Tom Clemente, Eugene W. Price Professor of Agronomy and Horticulture, and Edgar Cahoon, George Holmes Professor of biochemistry who serves as director of Nebraska’s Center for Plant Science Innovation, have spent more than a decade using biotechnology tools to develop sorghum germplasm that accumulates vegetable oils in the plant’s stems and leaves.
Sorghum sugars already are used to produced ethanol, but the work by Clemente and Cahoon would make the plant an important future feedstock for bioproducts such as renewable diesel and sustainable aviation fuel (SAF).
The two scientists have been members of the Center for Advanced Bioenergy and Bioproducts Innovation, based at the University of Illinois Urbana-Champaign, since it was first established in 2017.
DOE recently announced an additional $120 million in funding over the next five years for CABBI.
The collaboration is one of four large-scale DOE-funded research centers across the country focused on innovation in biofuels, bioproducts and a clean-energy future for the United States.
About $4 million of that amount will support research by Clemente and Cahoon.
Nebraska is among 20 institutions that are partners in Illinois’ Bioenergy Research Center.

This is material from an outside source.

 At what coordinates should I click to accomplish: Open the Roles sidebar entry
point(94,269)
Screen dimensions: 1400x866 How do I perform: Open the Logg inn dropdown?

The Nebraska research team is part of the feedstock-production priority area, which uses a “plants-as-factories” paradigm in which biofuels, bioproducts and foundation molecules for conversion are grown directly in crops that are resilient and productive.
“This provides funding that allows us to do innovative research to address a societal grand challenge—developing an economically sustainable feedstock for liquid biofuels and developing the knowledge associated with this,” Cahoon said.

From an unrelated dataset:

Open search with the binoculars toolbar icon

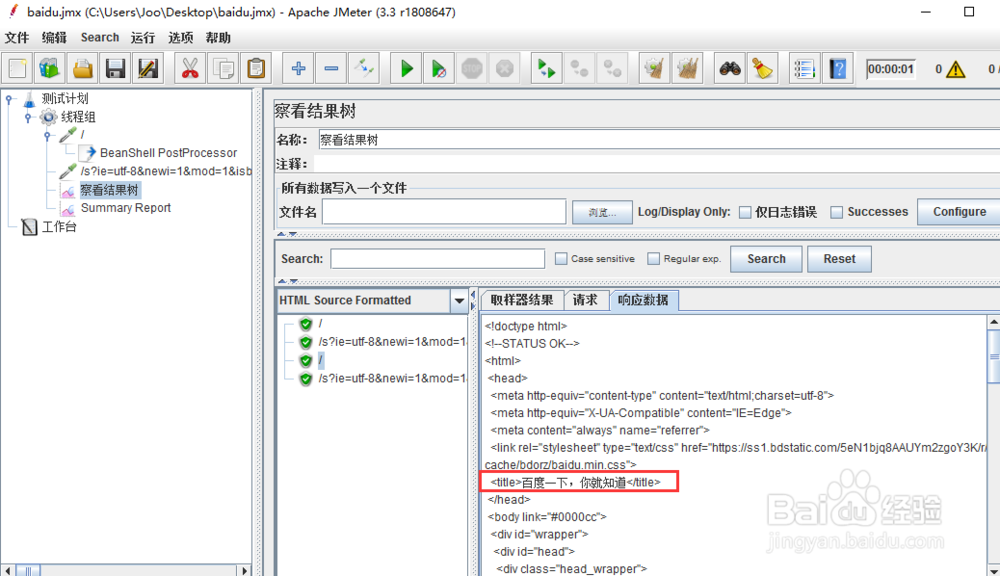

The sorghum-derived vegetable oils would complement current oilseed feedstocks such as soybean and provide a diverse range of sustainable feedstocks to produce renewable energy and biomaterials.
The two Husker researchers work in laboratories and greenhouses at the Beadle Center, as well as a biotechnology-dedicated field site at the Eastern Nebraska Research, Extension and Education Center near Mead.
Their work is highly collaborative, and they conduct research with investigators at other CABBI locations across the U.S.
It likely will take more than five years to bring the visionary work to reality, Clemente said.
“The technology may get there, but the bigger hurdles are the regulations that govern the release of such a feedstock, and the lack of infrastructure needed to transport and process the biomass for lipid extraction,” he said.